— Begin READING TEXT —

Open Europe holds regular seminars and discussions on EU reform. Recent speakers at Open Europe events include William Hague, Gisela Stuart, Sir Stephen Wall, Alberto Alesina, Vincent Cable and Professor John Gillingham.

Open Europe regularly publishes original research aimed at promoting new ideas among key EU policy makers, business people and academics.

The organisation has conducted extensive polling on EU-related issues, both at a national level and a pan-European level, including the first independent poll on the future of the European Union to be carried out in all 27 EU member states. The poll found that 75% of people in the EU want a referendum on any new treaty which gives more powers to the EU. Another poll (with a loaded question) showed that Irish voters ' they would be less likely to vote for Cowen and his party in an Irish general election if he decided to re-run the referendum',[2] having already rejected the Lisbon Treaty in a referendum in June 2008 (nevertheless, a second referendum with an increased turonout approved the Treaty by two to one. Independent opinion polls on either side of the referendum continued to show a negative view of Cowen and his party.)

— End READING TEXT —
— Begin DATA PROVIDED —

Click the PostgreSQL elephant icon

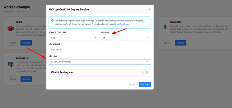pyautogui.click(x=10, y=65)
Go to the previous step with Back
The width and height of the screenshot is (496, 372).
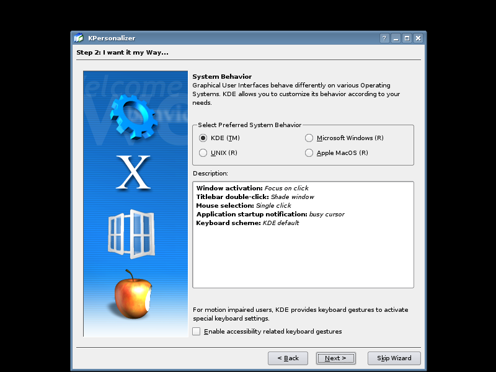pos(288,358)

— End DATA PROVIDED —

* _TASKS_
[a] In the text about Open Europe, what percentage of people in the EU want a referendum on any new treaty that gives the EU more powers?
[b] Carry on the text about Open Europe from the point where it ends.

* _RESULTS OF THE EXERCISE_
[a] 75%

[b]
Criticisms

The Irish government accused Open Europe of “meddling” in the Irish debate, claiming a poll of Irish voters showing they did not want to be made to vote a second time on the Lisbon Treaty was “biased”. Speaking during a debate with Open Europe’s Lorraine Mullally on Irish radio Newstalk, Europe Minister Dick Roche claimed the suggestion that Nicolas Sarkozy was reported to have said there should be a second referendum was “complete nonsense.” He denied there had been any suggestion of a second referendum at that stage.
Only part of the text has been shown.